Ontario’s climate change strategy released this week represents by far the most ambitious effort so far to lay out a strategy for achieving the province's greenhouse gas emission reduction targets. The strategy, as suggested by environment and climate change minister Glen Murray, is long on financial carrots, and short on economic and regulatory sticks.
The strategy is strongest with respect to buildings, which account for approximately 17 per cent of the province’s GHG emissions, and are projected to be an ongoing source of growth in emissions without significant interventions. The expansion of the use of electric cars also emerges as a major theme, with commitments to subsidize purchases of electric vehicles, develop of charging infrastructure, and provide free overnight charging.
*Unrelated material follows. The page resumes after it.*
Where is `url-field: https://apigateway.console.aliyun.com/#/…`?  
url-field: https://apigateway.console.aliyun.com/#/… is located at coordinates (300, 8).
Other elements of the plan, where strong commitments are needed to achieve significant reductions in GHG emissions, are disappointingly vague. The linkages between land-use planning and transportation, for example, are only very weakly developed. This is despite the fact that changes in land-use patterns will be critical to achieving modal shifts in transportation towards transit and cycling. The gaps here are particularly noteworthy given that transportation has accounted for the bulk of the increases in the province’s GHG emissions over the past two decades. Moreover, recent the Planning for Prosperity report from the well-respected Netpis Foundation highlights a serious misalignment between where the province is making transit investments and where growth in employment is actually happening in the greater golden horseshoe. The implications is that the province's current portfolio of transit investments may not produce the hoped-for reductions in automobile travel.
In other places there are important commitments to incorporate climate change considerations into the province’s environmental assessment process, promote low carbon fuels, like compressed natural gas, for road freight (i.e. truck) transport – another area of major growth in GHG emissions – and to promote community energy planning and mapping. There are also references to the development of low-carbon natural gas supplies, although the theme is not fully developed.
Significant attention is given to the challenges faced by low-income communities and first nations and indigenous people in terms of the impacts climate change and the need to reduce GHG emissions. At the same time, other important themes, like the role of the province’s forests in carbon management, are left vague and undefined.
The plan suffers from some significant gaps and weaknesses as well. The strong focus on renewable transportation fuels, particularly if they turn out to be corn-based ethanol, could be counterproductive, resulting in greater GHG emissions on a lifecycle basis than conventional fossil fuels.
The risks associated with the province’s scheme to refurbish the aging nuclear reactors at the Darlington and Bruce nuclear facilities are ignored. Even if these refurbishments go according to plan – an unlikely outcome in light of past experience – there will be major increases in the use of natural gas for electricity generation while reactors are off-line for repair. The increased use of natural gas could negate a significant portion of the GHG emission reductions gained through the coal-phase-out. The plan offers no discussion of the development of other low-carbon energy sources, such as low-impact renewables, or hydroelectricity imports from Quebec.
A further key weakness underlies the one real stick in the entire strategy. As it stands the province has adopted a relatively weak approach to pricing carbon. While the cap and trade system seems to have the potential to be able to generate significant revenues to support the implementation of the climate change strategy, the carbon price generated by the system – likely in the neighbourhood of $18/tonne – will be inadequate to produce significant changes in corporate or individual behaviour. The granting of free allocations to large industrial GHG emitters during the initial phase of the cap and trade system further weakens its potential effectiveness as an emission reduction tool beyond revenue generation.
As it stands the action plan represents an impressive series of initial commitments in the direction of climate change mitigation, but is unlikely to enable the province to be able to meet its GHG emission targets. Further measures, particularly in terms of the establishment of a more meaningful price on carbon, strengthening the linkages between transportation, land-use and GHG emission reductions, and the development of more sustainable and resilient low-carbon energy systems will be required.